Making good – but not perfect – food choices

17 12 2010
Amy Blackshire

Amy Blackshire

Do you ever tell yourself after making an unhealthy food choice, “I can’t believe I just ate that, my diet is shot. I might as well pick back up tomorrow, or next Monday, or maybe I should just wait until after the holidays. January first is the perfect time for a fresh start, right?” This way of thinking is extreme, and implies that if we don’t do everything perfectly, then we might as well quit for now and wait for a “better time” to start back up again. Thinking this way enables us to continuously delay the healthy changes we know we need to make, and will keep us feeling discouraged and guilty when we don’t make perfect choices. I propose that we put extreme thinking to rest, and start thinking about how we can counter bad choices to stay on track and continue working toward meeting our goals of being healthy.

To give an example, if you slip up when you are running late one morning and grab a sausage, egg, and cheese biscuit from the McDonalds drive through, it isn’t the end for your nutrition plan that day.

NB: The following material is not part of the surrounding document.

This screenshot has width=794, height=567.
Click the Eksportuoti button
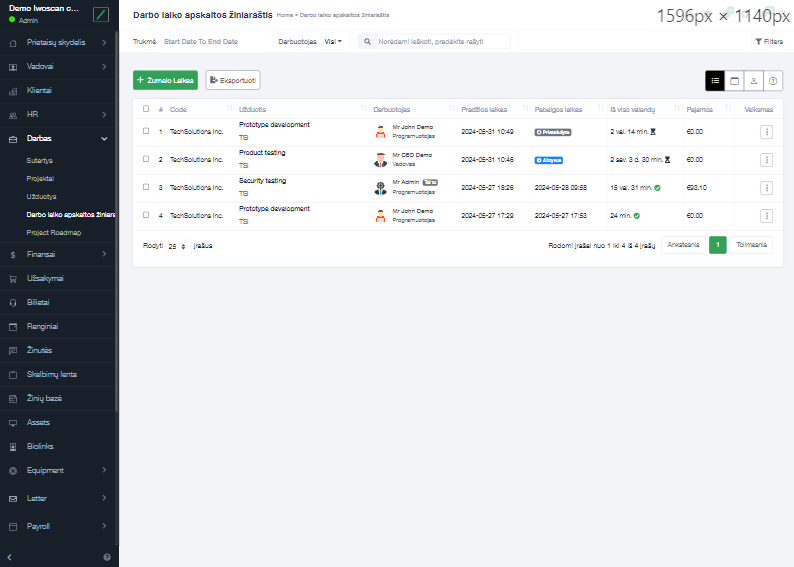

Yes, this greasy, tasty breakfast sandwich does have 560 calories (, which takes up a big chunk of those 1200 calories allotted to you by the dietician, but just because you ate it does not mean you should just quit for today! Instead, what if you simply subtracted those calories from your overall daily goal, and then identified low-calorie foods to eat for the rest of the day such as a grilled chicken spinach salad from subway for lunch that contains only 140 total calories, with a large ice water; and for dinner have some salmon (121 calories), broccoli (35 calories), and a baked potato (145 calories) ( Or maybe you can really use that sausage biscuit as a motivator for getting in an extra workout that evening to ensure you stay on track. Stopping by the gym on your way home from work and getting in a 60-minute strength training + cardio workout can result in burning off anywhere from a few hundred to 1,000 calories, depending on how hard you work. Now, that bad breakfast decision doesn’t seem so terrible, does it?

So, the next time you find yourself not making the healthiest of choices, remind yourself that there are always things you can do to counter those choices and allow you to stay on track; and you certainly don’t have to wait until tomorrow! You will need to educate yourself on the concept of calories in/calories out, research how many calories are in various foods (this can be as simple as typing in “name of the food + calories” on an internet search engine), be able to identify several options that will enable you to remain on track (e.g. more exercise, or having lower-calorie foods for the rest of the day, or even better—both!), and most importantly, you must be willing to do a little bit of extra work for the sake of your health/happiness. Having a strategy to help you deal with these common situations will help you stay confident as you work toward your ultimate goals.